In the lulzy, agonistic, and ephemeral publics they create, memes hail people into political identities and mark them against others in turn. As a result, it’s important to know how they work—to recognize their potential for pitfalls as well as for good. This is especially true for transportation memes, which have a tendency to be both silly and pithy, fun and serious, snarky and sentimental, but also fleeting, and thus ambivalently instructive.
The Facebook group New Urbanist Memes for Transit Oriented Teens (NUMTOT) started out as a place to get weird about urban planning, but has since grown into a forum to debate the sociological and environmental effects of the state of public transportation. While the page’s official rules caution members to remember that “at the end of the day, this is just a memes group about trains,” the joking and discussion often reaches grad-school level discourse on topics like induced demand, behavioral economics, and the need for price floors.
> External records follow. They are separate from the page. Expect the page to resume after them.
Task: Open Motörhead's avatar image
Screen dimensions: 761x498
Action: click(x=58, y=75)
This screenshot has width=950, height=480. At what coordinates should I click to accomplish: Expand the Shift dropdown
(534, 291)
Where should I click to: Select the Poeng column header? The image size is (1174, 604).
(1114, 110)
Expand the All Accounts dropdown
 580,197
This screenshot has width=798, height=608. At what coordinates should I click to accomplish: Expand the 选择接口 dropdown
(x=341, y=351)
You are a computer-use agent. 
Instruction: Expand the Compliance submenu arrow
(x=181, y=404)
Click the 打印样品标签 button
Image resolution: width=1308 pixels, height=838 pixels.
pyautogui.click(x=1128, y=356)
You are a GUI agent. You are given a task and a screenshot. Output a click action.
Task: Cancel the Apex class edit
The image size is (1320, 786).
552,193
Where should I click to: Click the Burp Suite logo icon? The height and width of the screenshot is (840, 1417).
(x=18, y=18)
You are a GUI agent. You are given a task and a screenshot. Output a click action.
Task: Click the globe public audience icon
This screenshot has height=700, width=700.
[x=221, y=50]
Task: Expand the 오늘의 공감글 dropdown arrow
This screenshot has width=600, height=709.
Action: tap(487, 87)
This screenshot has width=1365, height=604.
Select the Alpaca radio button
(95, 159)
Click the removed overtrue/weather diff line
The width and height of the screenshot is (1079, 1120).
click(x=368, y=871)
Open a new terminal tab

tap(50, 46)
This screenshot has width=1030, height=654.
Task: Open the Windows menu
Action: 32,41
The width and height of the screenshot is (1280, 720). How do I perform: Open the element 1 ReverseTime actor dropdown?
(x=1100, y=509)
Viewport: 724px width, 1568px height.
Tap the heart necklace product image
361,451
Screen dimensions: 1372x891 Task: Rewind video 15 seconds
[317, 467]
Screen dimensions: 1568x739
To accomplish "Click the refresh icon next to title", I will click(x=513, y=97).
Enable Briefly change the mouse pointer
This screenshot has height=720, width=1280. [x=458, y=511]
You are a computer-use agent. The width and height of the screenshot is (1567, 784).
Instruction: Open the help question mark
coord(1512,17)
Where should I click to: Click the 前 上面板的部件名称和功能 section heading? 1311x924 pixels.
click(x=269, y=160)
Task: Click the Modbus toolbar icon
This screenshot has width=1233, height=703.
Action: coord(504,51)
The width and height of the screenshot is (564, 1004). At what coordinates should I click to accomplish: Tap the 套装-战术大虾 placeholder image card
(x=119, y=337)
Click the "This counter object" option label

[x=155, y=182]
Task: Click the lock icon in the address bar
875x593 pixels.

But NUMTOT isn’t the only place where these kinds of conversations take place. Many Sanders supporters use the Facebook page PDQ America to share memes about his proposal for free public transportation and other policy initiatives. While simplifying identities and quip-sized assertions won’t solve transportation’s myriad problems, they can make it easier to identify with and become part of a movement, whether that’s the Sylt punks or Bernie Sanders. In the process, those memes can help craft a consensus about the best path forward.